§ **Exercise requirements**
The line bearing "Collapse the Interest Rate tree node", together with all lines after it to the end of the material, should be repeated exactly; leave out everything else.

§ **Supplied information**
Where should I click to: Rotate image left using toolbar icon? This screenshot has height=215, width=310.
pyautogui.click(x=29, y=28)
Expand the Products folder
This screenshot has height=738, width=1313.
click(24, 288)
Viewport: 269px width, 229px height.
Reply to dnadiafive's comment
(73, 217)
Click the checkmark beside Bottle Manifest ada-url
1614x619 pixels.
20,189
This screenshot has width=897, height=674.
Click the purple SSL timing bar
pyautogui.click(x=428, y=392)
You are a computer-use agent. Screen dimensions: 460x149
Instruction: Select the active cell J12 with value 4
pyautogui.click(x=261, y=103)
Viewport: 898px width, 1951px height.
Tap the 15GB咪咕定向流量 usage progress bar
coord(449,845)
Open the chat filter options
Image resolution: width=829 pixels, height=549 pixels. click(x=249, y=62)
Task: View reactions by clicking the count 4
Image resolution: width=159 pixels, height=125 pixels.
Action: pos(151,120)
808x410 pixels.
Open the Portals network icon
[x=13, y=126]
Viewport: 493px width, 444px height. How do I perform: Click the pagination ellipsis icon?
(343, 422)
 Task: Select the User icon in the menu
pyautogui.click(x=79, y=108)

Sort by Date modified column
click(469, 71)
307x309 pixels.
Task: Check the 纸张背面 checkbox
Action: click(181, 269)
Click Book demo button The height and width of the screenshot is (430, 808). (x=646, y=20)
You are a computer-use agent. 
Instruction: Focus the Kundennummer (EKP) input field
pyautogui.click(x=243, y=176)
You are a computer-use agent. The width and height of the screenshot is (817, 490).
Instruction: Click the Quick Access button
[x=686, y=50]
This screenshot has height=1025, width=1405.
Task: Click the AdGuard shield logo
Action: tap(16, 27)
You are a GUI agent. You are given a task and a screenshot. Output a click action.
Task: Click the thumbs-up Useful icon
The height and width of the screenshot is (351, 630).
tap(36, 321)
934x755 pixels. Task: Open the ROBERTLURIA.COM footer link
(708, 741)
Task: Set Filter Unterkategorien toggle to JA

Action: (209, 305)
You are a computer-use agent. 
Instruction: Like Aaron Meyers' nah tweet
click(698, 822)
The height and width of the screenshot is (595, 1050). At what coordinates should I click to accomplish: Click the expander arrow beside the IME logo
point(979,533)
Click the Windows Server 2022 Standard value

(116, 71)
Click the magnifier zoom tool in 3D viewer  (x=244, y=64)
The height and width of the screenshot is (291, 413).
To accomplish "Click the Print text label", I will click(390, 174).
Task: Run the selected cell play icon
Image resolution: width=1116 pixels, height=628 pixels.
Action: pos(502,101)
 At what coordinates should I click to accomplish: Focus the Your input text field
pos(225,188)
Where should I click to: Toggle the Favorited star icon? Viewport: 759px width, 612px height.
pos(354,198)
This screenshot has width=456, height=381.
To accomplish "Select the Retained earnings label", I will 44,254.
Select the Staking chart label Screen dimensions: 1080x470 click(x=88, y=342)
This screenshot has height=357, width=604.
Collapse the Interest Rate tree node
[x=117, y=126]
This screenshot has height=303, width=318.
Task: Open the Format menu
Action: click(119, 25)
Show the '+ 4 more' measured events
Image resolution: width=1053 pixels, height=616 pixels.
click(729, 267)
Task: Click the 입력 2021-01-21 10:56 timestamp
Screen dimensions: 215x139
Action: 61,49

§ **Response for this exercise**
Collapse the Interest Rate tree node
[x=117, y=126]
This screenshot has height=303, width=318.
Task: Open the Format menu
Action: click(119, 25)
Show the '+ 4 more' measured events
Image resolution: width=1053 pixels, height=616 pixels.
click(729, 267)
Task: Click the 입력 2021-01-21 10:56 timestamp
Screen dimensions: 215x139
Action: 61,49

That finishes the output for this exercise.